*Task goal*
Copy each line of the data beneath in which the word "arrow" appears.
___ Input data
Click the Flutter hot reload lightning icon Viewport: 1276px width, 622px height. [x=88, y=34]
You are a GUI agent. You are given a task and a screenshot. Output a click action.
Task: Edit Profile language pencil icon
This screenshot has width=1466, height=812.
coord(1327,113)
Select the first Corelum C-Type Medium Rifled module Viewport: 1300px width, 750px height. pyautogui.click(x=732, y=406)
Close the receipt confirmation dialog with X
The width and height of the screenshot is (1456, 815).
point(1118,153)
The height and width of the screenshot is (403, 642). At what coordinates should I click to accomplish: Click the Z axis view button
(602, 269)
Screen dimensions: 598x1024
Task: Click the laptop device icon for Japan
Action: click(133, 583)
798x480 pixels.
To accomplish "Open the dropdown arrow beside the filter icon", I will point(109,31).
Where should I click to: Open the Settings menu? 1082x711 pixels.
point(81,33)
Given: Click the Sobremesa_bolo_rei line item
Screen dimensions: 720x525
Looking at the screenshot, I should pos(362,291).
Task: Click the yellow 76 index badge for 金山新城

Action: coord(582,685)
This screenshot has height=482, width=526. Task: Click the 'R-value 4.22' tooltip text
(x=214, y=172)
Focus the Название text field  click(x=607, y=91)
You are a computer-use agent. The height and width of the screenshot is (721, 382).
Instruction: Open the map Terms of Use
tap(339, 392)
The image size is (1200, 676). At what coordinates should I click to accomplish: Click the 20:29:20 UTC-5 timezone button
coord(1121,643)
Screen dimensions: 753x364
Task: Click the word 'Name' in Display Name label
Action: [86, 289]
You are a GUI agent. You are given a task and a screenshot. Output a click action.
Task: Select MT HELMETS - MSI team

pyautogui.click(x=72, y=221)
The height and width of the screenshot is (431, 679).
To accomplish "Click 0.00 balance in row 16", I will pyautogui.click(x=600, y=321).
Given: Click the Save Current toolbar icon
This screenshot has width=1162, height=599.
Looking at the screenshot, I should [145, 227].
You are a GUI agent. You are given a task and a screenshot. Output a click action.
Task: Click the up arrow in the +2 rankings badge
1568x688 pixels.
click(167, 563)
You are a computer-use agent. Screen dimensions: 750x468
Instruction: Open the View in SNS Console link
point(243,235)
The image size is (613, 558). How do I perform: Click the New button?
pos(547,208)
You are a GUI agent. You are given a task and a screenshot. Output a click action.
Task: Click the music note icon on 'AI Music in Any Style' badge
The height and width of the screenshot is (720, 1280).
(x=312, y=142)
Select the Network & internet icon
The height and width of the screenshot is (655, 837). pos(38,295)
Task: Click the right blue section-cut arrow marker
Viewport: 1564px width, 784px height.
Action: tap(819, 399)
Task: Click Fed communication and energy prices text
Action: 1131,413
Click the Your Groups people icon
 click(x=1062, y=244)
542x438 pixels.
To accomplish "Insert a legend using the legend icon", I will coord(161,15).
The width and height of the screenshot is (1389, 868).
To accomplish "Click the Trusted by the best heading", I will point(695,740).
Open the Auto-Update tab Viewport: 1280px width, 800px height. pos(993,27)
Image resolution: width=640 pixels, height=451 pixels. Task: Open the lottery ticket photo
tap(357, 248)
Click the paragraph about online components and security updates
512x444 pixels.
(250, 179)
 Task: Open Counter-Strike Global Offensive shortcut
______
*Written solution*
To accomplish "Open the dropdown arrow beside the filter icon", I will point(109,31).
Task: Click the up arrow in the +2 rankings badge
Task: Click the right blue section-cut arrow marker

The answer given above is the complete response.